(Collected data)
Content starts

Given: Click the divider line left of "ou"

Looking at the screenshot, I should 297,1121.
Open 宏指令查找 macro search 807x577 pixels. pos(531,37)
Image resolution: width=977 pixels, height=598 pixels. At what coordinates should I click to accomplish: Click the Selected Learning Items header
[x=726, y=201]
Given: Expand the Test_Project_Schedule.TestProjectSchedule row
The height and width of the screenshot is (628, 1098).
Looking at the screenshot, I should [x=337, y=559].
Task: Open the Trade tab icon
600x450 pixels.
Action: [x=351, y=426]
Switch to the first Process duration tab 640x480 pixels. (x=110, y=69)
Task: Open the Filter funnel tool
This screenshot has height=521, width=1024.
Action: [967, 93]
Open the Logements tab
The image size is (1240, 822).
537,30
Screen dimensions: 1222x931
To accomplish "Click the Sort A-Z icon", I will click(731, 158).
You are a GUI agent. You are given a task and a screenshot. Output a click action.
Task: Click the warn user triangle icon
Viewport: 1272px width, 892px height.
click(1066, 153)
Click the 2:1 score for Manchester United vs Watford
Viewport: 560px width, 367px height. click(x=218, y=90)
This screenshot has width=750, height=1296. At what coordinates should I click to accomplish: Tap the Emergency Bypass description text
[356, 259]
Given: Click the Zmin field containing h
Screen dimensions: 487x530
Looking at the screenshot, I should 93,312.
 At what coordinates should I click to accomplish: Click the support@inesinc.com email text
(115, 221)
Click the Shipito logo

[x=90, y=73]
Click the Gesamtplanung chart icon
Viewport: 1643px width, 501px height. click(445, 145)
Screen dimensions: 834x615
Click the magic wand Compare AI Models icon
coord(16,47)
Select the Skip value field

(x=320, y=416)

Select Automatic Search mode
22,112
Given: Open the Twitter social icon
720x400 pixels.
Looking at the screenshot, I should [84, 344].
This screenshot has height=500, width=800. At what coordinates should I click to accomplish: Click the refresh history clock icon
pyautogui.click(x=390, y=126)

Content ends

_Work to be completed_.
The response should consist of every record, written out exactly as given.

_Solution for this task_.
Given: Click the divider line left of "ou"

Looking at the screenshot, I should 297,1121.
Open 宏指令查找 macro search 807x577 pixels. pos(531,37)
Image resolution: width=977 pixels, height=598 pixels. At what coordinates should I click to accomplish: Click the Selected Learning Items header
[x=726, y=201]
Given: Expand the Test_Project_Schedule.TestProjectSchedule row
The height and width of the screenshot is (628, 1098).
Looking at the screenshot, I should [x=337, y=559].
Task: Open the Trade tab icon
600x450 pixels.
Action: [x=351, y=426]
Switch to the first Process duration tab 640x480 pixels. (x=110, y=69)
Task: Open the Filter funnel tool
This screenshot has height=521, width=1024.
Action: [967, 93]
Open the Logements tab
The image size is (1240, 822).
537,30
Screen dimensions: 1222x931
To accomplish "Click the Sort A-Z icon", I will click(731, 158).
You are a GUI agent. You are given a task and a screenshot. Output a click action.
Task: Click the warn user triangle icon
Viewport: 1272px width, 892px height.
click(1066, 153)
Click the 2:1 score for Manchester United vs Watford
Viewport: 560px width, 367px height. click(x=218, y=90)
This screenshot has width=750, height=1296. At what coordinates should I click to accomplish: Tap the Emergency Bypass description text
[356, 259]
Given: Click the Zmin field containing h
Screen dimensions: 487x530
Looking at the screenshot, I should 93,312.
 At what coordinates should I click to accomplish: Click the support@inesinc.com email text
(115, 221)
Click the Shipito logo

[x=90, y=73]
Click the Gesamtplanung chart icon
Viewport: 1643px width, 501px height. click(445, 145)
Screen dimensions: 834x615
Click the magic wand Compare AI Models icon
coord(16,47)
Select the Skip value field

(x=320, y=416)

Select Automatic Search mode
22,112
Given: Open the Twitter social icon
720x400 pixels.
Looking at the screenshot, I should [84, 344].
This screenshot has height=500, width=800. At what coordinates should I click to accomplish: Click the refresh history clock icon
pyautogui.click(x=390, y=126)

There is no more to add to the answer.